» PROBLEM REQUIREMENTS
Without any pictures, output the records exactly as they are.

========================================

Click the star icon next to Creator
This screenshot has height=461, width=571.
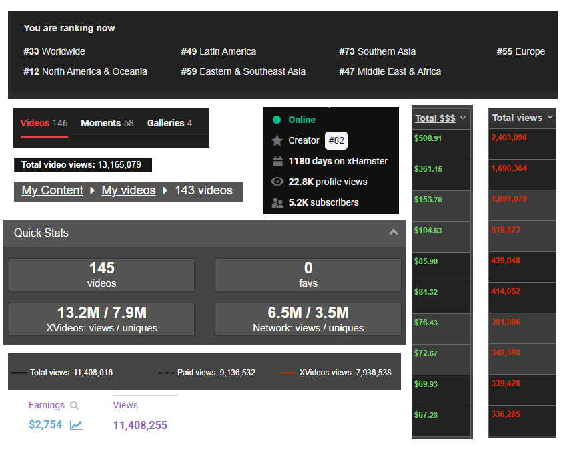click(277, 140)
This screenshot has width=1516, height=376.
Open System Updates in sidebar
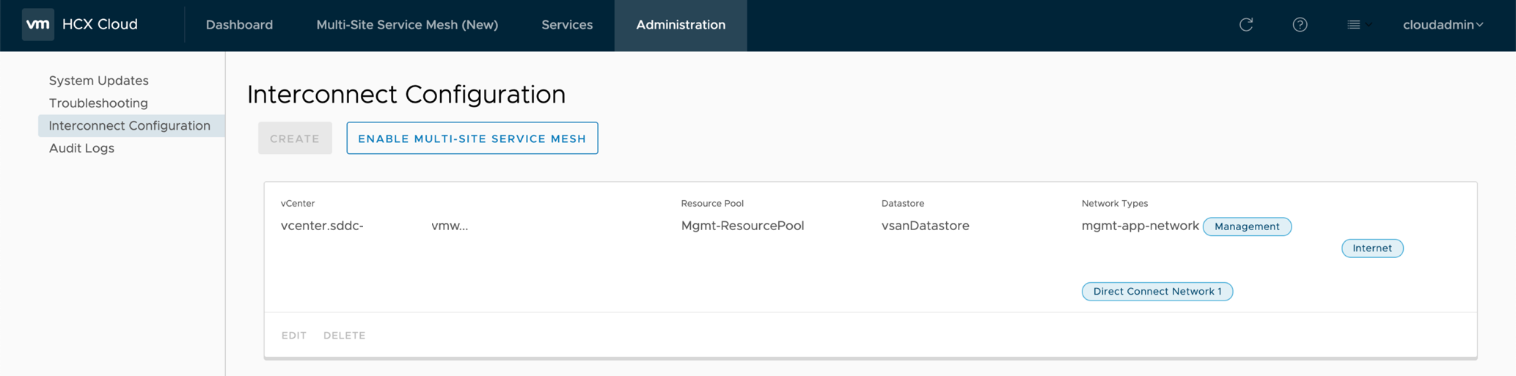98,81
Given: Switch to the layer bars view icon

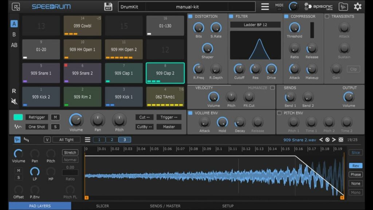Looking at the screenshot, I should click(27, 140).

========================================

» YOUR SOLUTION
Click the star icon next to Creator
This screenshot has height=461, width=571.
click(277, 140)
This screenshot has width=1516, height=376.
Open System Updates in sidebar
98,81
Given: Switch to the layer bars view icon

Looking at the screenshot, I should click(27, 140).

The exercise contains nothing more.